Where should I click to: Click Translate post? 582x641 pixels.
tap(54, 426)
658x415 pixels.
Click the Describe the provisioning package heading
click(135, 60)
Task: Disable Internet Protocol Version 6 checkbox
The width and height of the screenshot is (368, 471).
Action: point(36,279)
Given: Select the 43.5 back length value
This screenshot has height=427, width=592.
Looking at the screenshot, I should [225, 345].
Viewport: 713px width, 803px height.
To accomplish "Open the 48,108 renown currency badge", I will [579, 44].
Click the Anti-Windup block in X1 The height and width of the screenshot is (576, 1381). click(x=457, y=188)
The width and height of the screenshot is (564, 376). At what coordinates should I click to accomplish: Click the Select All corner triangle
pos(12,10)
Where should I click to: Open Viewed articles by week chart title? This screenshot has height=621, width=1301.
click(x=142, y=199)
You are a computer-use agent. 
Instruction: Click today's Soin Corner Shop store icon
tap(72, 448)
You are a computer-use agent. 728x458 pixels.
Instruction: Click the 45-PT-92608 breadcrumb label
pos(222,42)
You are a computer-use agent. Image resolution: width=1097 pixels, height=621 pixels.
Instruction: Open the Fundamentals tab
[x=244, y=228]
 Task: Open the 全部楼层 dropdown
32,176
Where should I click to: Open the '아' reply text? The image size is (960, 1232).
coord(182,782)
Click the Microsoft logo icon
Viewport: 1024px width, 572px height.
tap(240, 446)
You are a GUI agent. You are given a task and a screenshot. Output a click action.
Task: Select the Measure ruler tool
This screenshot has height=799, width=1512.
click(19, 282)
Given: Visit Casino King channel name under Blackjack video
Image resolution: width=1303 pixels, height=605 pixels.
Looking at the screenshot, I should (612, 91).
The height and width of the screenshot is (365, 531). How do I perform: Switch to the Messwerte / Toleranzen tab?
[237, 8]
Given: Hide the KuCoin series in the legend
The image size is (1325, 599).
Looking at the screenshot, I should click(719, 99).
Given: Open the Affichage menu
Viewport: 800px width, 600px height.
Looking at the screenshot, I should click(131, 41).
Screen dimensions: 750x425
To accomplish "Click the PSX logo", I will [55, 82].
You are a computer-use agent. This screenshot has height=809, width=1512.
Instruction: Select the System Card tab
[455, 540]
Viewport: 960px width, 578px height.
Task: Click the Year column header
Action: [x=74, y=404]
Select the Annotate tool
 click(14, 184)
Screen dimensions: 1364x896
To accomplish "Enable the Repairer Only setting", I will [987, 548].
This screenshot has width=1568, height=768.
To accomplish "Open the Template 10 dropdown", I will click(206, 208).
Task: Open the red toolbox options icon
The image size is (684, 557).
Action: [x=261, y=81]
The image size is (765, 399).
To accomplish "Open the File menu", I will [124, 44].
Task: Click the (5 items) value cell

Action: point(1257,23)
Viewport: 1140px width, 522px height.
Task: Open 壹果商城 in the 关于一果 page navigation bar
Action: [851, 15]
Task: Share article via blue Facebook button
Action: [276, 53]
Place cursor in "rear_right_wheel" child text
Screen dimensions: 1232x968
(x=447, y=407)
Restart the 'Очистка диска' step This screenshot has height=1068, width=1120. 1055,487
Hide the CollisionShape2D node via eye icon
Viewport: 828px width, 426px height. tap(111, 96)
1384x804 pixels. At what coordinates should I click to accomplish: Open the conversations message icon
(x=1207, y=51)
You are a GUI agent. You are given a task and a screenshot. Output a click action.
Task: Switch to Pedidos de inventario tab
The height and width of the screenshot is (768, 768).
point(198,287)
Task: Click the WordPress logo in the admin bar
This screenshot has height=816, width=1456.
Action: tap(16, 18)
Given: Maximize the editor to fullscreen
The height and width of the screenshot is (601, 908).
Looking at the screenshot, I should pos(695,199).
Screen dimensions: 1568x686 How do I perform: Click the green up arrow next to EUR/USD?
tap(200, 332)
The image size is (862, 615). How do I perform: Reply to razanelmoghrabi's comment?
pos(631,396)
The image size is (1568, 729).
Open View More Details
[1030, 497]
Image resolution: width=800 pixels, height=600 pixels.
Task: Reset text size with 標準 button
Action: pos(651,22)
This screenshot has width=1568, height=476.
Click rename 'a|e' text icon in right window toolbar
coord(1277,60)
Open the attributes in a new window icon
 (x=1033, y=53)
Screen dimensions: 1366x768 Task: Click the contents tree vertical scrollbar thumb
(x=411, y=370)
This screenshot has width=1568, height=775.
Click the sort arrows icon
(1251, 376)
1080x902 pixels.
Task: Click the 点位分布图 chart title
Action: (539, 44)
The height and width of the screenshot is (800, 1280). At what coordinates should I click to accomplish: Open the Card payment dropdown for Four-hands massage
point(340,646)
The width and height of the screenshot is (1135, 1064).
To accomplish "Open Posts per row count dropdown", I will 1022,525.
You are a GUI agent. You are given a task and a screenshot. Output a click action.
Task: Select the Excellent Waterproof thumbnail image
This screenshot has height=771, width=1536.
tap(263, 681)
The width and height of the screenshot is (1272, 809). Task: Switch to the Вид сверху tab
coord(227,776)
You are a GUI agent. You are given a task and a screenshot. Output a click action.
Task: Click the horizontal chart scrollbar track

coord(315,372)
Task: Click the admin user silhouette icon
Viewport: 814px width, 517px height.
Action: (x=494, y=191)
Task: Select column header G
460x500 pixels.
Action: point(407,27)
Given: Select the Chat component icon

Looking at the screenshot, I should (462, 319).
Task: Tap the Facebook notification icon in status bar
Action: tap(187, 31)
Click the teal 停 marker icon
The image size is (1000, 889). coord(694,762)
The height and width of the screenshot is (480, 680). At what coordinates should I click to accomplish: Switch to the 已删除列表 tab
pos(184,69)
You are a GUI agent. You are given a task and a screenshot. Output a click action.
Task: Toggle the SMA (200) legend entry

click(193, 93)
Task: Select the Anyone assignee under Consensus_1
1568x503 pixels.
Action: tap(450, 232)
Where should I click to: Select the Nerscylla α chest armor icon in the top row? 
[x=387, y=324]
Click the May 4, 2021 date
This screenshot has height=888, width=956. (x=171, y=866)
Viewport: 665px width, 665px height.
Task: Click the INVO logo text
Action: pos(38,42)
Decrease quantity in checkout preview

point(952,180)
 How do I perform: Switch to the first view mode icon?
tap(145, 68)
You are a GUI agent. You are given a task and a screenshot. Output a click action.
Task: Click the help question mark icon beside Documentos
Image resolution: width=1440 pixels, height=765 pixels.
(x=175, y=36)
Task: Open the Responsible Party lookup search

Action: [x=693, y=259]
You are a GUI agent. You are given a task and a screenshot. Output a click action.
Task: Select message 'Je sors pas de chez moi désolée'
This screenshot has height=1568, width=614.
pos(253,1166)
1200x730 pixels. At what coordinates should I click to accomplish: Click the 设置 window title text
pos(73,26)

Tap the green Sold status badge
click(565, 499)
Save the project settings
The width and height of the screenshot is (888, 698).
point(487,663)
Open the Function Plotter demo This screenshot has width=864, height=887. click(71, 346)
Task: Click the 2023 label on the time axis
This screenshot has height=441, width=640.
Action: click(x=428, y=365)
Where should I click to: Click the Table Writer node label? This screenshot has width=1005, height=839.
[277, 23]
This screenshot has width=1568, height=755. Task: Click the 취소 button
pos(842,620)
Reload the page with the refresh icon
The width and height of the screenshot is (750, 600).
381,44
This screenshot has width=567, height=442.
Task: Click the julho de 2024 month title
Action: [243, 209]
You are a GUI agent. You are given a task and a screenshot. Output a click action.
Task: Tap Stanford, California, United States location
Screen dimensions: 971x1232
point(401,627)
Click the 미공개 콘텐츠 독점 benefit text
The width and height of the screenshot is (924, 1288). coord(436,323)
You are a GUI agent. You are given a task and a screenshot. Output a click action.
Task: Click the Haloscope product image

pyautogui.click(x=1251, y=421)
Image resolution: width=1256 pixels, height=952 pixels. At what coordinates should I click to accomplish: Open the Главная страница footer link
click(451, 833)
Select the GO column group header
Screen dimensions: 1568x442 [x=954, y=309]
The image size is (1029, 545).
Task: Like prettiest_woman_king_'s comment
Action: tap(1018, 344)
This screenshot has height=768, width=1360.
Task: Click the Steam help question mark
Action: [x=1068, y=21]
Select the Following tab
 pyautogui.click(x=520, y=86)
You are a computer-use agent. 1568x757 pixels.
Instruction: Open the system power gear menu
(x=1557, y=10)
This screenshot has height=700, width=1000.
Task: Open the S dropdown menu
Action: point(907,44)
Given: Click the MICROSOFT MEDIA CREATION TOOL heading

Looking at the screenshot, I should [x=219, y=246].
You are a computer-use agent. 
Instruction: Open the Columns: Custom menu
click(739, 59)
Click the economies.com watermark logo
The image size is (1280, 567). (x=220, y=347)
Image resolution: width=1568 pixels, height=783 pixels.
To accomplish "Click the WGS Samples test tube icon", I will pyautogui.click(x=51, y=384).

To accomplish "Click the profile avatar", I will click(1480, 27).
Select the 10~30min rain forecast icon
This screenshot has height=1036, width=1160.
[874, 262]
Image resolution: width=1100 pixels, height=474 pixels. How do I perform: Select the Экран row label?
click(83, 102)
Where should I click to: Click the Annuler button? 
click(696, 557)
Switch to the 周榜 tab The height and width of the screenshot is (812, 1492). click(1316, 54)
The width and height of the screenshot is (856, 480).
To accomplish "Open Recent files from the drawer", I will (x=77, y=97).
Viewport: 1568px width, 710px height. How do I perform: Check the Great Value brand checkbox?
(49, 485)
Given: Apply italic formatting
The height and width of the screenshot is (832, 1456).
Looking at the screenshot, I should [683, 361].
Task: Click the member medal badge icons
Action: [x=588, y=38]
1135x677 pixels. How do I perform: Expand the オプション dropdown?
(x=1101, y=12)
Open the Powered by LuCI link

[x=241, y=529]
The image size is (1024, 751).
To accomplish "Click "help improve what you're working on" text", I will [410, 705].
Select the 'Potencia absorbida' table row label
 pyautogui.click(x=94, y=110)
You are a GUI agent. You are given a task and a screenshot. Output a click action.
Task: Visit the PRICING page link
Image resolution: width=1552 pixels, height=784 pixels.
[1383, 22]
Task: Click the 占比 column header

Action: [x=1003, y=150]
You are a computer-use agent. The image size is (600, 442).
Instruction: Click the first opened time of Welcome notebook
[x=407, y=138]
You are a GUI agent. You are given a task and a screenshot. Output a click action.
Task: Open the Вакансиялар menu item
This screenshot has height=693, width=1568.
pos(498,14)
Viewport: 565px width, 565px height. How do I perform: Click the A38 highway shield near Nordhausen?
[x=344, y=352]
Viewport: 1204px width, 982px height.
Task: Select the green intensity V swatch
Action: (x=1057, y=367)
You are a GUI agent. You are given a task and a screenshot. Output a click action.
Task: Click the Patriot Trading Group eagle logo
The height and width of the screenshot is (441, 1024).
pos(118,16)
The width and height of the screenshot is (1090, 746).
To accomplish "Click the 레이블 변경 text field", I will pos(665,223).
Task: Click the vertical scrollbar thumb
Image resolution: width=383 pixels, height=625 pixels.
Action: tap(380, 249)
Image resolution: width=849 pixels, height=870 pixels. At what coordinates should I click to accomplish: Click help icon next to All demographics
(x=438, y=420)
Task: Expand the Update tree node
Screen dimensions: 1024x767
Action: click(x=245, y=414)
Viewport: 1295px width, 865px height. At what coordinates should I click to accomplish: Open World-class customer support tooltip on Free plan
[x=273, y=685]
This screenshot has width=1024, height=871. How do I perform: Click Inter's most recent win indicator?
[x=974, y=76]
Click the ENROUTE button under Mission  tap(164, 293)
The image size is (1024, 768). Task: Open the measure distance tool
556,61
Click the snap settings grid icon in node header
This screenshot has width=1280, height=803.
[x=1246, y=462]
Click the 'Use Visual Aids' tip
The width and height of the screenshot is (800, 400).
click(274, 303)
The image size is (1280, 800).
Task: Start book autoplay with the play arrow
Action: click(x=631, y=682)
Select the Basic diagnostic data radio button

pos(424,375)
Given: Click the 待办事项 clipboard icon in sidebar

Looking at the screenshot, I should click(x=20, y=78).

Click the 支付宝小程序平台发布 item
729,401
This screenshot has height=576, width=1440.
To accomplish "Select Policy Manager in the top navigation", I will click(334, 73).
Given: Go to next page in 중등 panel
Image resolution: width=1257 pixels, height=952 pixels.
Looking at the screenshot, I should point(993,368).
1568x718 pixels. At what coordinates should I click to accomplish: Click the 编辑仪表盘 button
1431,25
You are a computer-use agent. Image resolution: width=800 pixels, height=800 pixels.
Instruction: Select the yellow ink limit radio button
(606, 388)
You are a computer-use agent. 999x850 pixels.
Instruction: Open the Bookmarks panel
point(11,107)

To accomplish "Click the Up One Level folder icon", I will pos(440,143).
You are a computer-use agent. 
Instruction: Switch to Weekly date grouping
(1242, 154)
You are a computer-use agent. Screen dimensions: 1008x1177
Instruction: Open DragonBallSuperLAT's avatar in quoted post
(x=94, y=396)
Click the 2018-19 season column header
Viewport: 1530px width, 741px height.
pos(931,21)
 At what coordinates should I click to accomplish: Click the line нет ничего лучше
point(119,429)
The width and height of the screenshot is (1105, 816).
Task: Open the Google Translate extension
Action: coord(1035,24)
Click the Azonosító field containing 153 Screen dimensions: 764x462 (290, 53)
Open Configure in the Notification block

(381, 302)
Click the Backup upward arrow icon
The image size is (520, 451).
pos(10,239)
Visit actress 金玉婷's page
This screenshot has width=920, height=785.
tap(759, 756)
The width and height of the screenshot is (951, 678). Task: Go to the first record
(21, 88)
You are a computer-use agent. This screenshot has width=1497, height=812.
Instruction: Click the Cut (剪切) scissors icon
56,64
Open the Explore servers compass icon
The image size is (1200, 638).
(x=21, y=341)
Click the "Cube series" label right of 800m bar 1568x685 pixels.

..............................

Work to be completed: Copy every line in the listing above where the string "admin" turns up.

Result:
Task: Click the WordPress logo in the admin bar
Task: Click the admin user silhouette icon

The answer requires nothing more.